#### TASK DIRECTIONS
Set the pictures aside and transcribe exactly the lines from the one containing "You are a GUI" through the final line of the records.
:: SUPPLIED ENTRIES
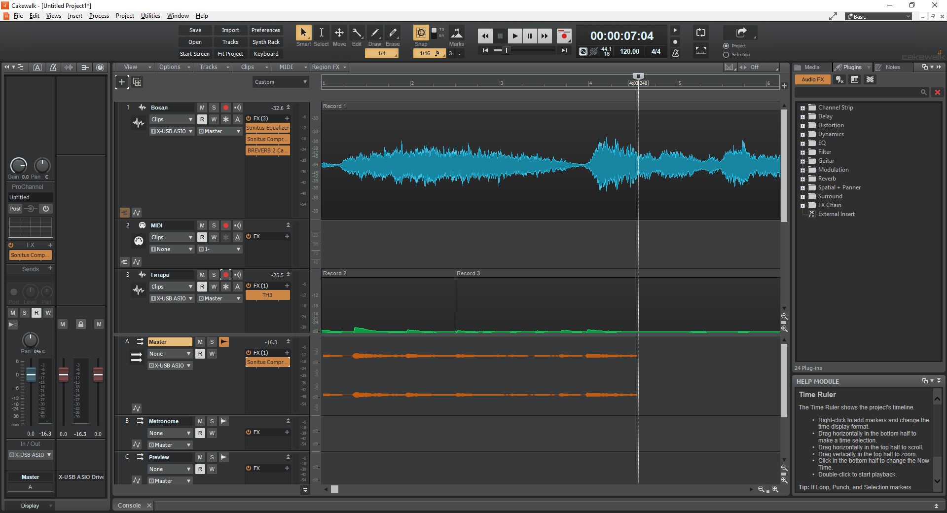
Task: Click the Play button
Action: (x=514, y=36)
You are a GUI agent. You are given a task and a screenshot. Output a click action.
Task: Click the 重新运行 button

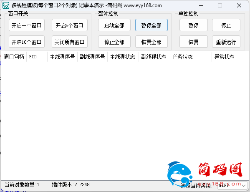click(x=226, y=42)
::::
#### RESPONSE FOR THIS EXERCISE
You are a GUI agent. You are given a task and a screenshot. Output a click action.
Task: Click the 重新运行 button

click(x=226, y=42)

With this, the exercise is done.